Generative Deep Learning
A.Y. 2021/2022
News
We have the pleasure to host two webinars from international experts in the generative deep learning research field from Google Brain and Stanford AI Lab. Further information here.
This course has been awarded the TensorFlow Faculty Award 2021!
General Information
Teacher: Danilo Comminiello
Credits: 3 CFU
Scientific sector: ING-IND/31
Course language: English
Offered programs: PhD Course in Information and Communication Technology (ICT).
Calendar: June 6-7-13-14-20-21, 2022
Class timing: 10:00-13:00
Lecture modality: Hybrid: DIET Reading Room (DIET Dept, II floor, Via Eudossiana 18) / Online via Zoom
Classroom page: Download slides, videolectures, homeworks and additional material. Access code: rg2mczw. Participants are invited to register here.
GitHub repository: Python course notebooks, additional material, project notebooks.
Office hours: by appointment
Course Description
Generative deep learning represents one of the most promising paradigms of the modern artificial intelligence. Generative models aim at learning the true data distribution of the training set in an unsupervised fashion and at generating new data points with some variations by leveraging the capabilities of deep neural networks.
In this course, we will study the foundations and the main models of generative deep learning, including autoregressive models, variational autoencoders, generative adversarial networks, flow-based models and energy-based models. The course will also discuss some applications related to information and communication technology (ICT) that benefit from deep generative learning.
Application examples will be addressed by using TensorFlow. Fields of application can be agreed with the teacher on the basis of the own PhD research topics. Please inform the teacher in advance if you are interested.
TensorFlow Faculty Award
The course of Generative Deep Learning has been awarded the TensorFlow Faculty Award 2021 from Google in support of the development of new teaching courses on emerging machine learning topics that also promote diversity initiatives aimed at widening access to machine learning education. To this end, this edition of the course will also feature some extra initiatives (e.g., invited seminars) and additional material and tutorials from Google TensorFlow.
Prerequisites
Knowledge of machine learning is warmly recommended.
Program
INTRODUCTION TO GENERATIVE DEEP LEARNING. Generative modeling and probabilistic generative models. Deep neural networks. Building deep network models. Learning latent representations.

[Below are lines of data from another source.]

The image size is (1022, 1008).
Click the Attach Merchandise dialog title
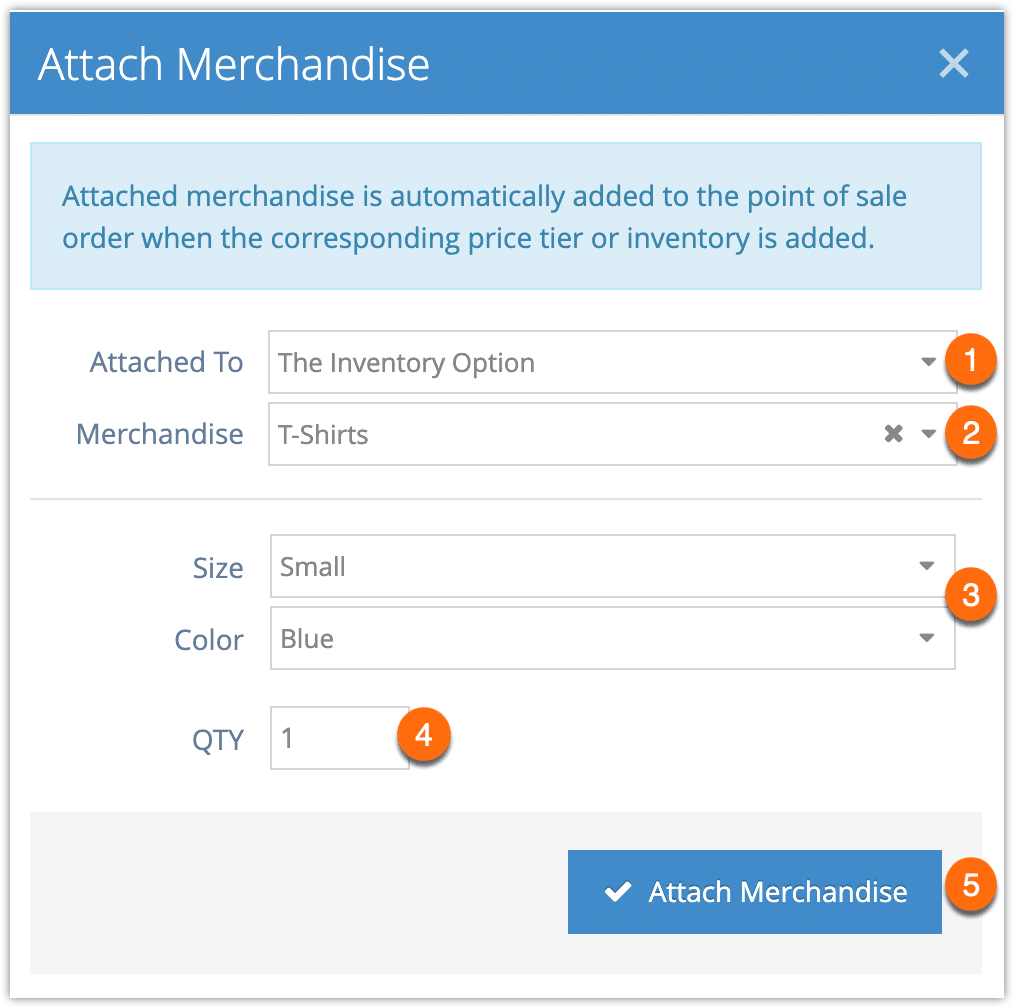click(234, 65)
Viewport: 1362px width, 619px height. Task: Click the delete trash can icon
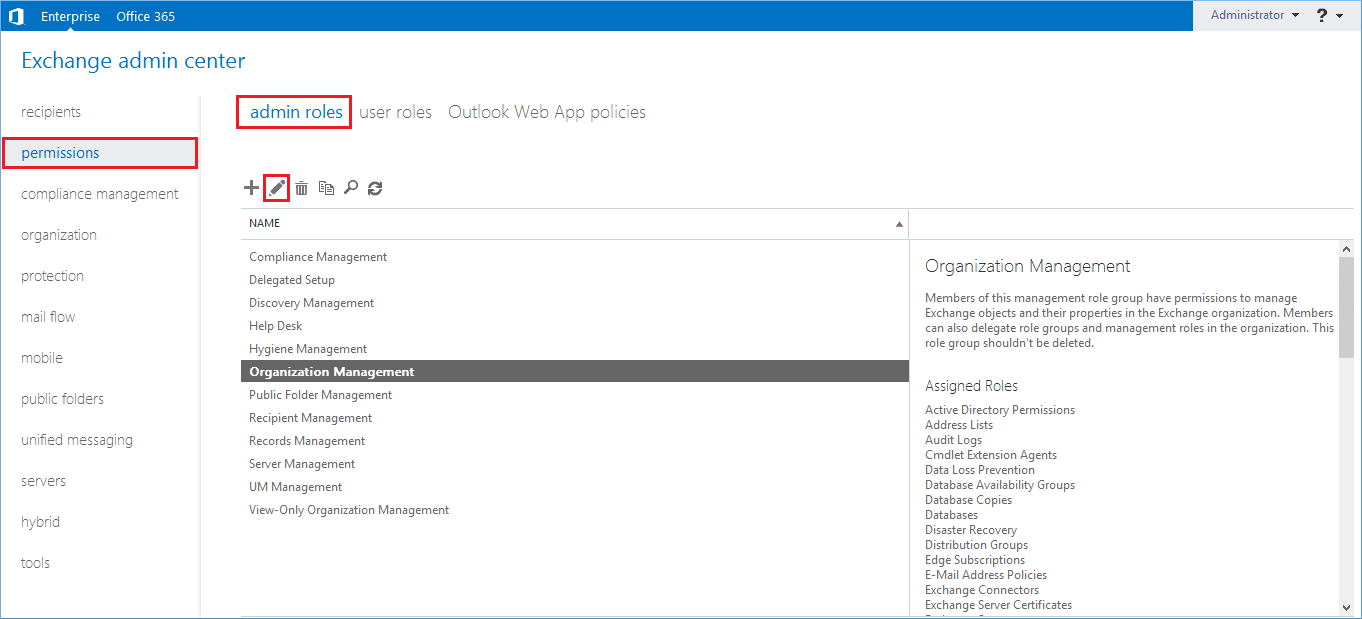click(301, 188)
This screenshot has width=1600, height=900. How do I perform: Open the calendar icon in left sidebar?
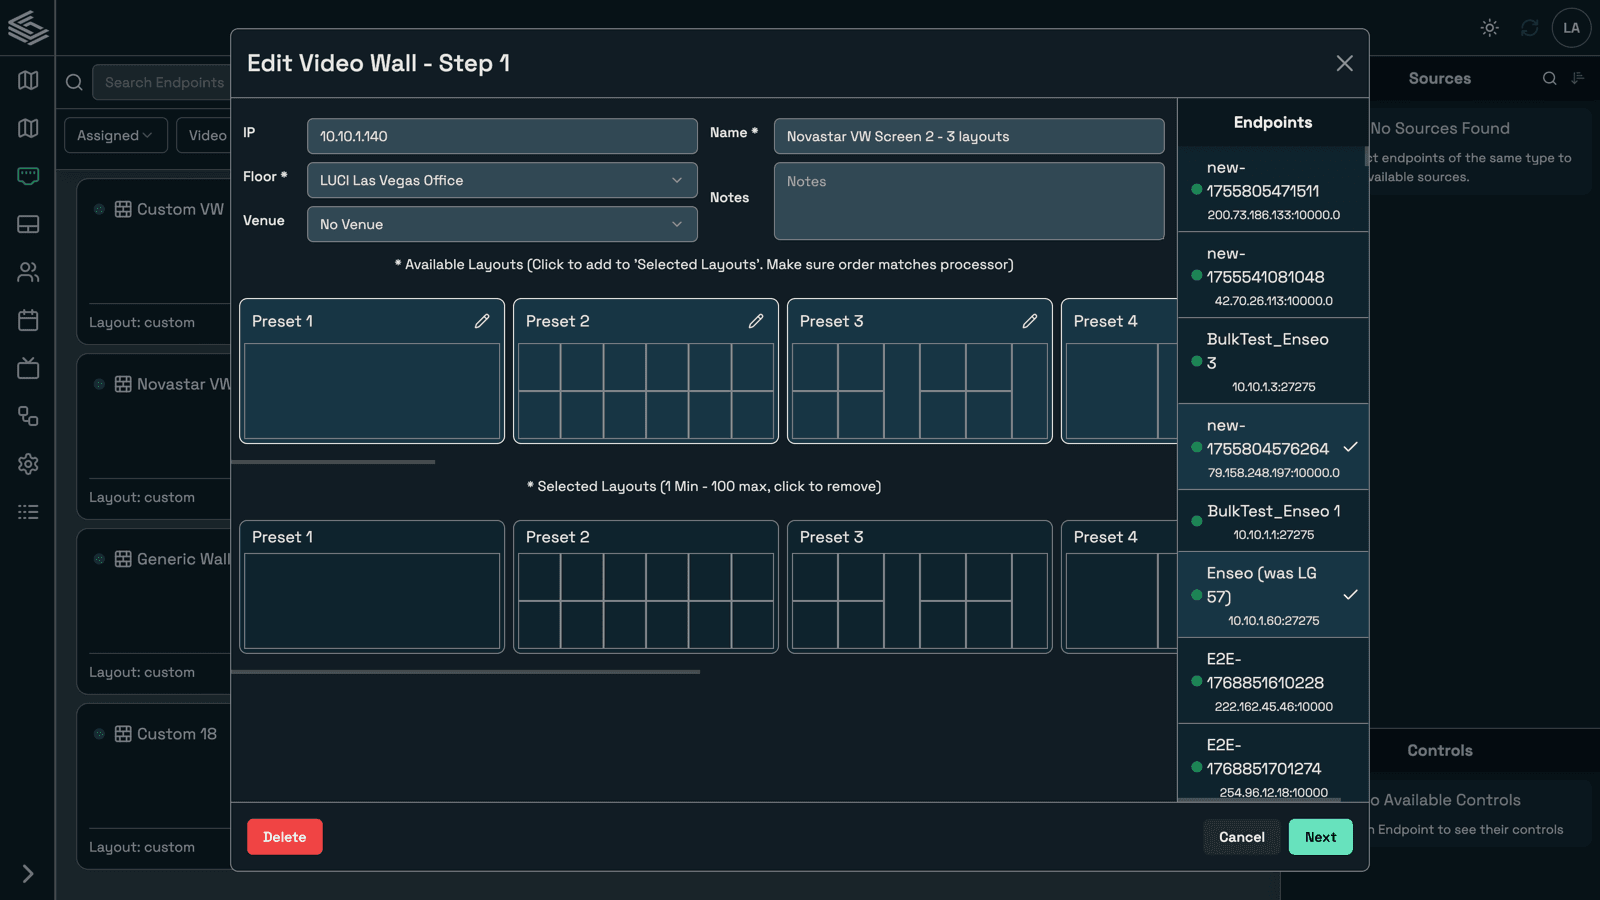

GENERATIVE AUTOREGRESSIVE MODELS. Autoregressive models. Parameterization by neural networks. Generation examples.
VARIATIONAL AUTOENCODERS. Probabilistic principal component analysis. Variational inference. Variational autoencoders (VAEs) and modern deep VAE architectures.
GENERATIVE ADVERSARIAL NETWORKS. Generator and critic. Training generative adversarial networks (GANs). Optimization and loss functions of GANs.
ENERGY-BASED AND DIFFUSION MODELS. Likelihood based learning. Energy based models (EBMs) with latent variables. Self-supervised learning with EBMs. Diffusion and score-based models.
APPLICATIONS. Python examples of generative deep learning models, including: music generation, image style transfer, text generation, video generation, anomaly detection, data augmentation, inverse problems solution and medical imaging applications, among others.
Class Schedule
The course will be held in June 2022 with the following schedule:
Monday, June 6 10:00-13:00
Tuesday, June 7 10:00-13:00
Monday, June 13 10:00-13:00
Wednesday, June 15 10:00-13:00
Monday, June 20 10:00-13:00
Tuesday, June 21 10:00-13:00
The course will be held in hybrid modality:
In-person: DIET Reading Room, DIET Dept., II floor, Via Eudossiana 18
Online: via Zoom at the following link:
https://uniroma1.zoom.us/j/86596351314?pwd=T0pja1RKLzFTd2ZabWN0TS9yN2tMQT09
Final Examination
Small project assignment on one of the course topics. The topic can also be agreed based on the students' PhD research program.
This year there is the possibility to agree research projects including groups of students from different PhD programs under the supervision of a tutor.
Textbooks and Material
Course slides, lecture notes and lab notebooks by the instructor.
All the material can be found on the Classroom page of the course (code rg2mczw). Participants are invited to register.
Textbooks:
Jakub M. Tomczak, "Deep Generative Modeling", Springer, 2022.
Kevin P. Murphy, "Probabilistic Machine Learning: Advanced Topics", The MIT Press, 2022.
David Foster, "Generative Deep Learning: Teaching Machines to Paint, Write, Compose, and Play", O'Reilly Media, Inc., June 2019.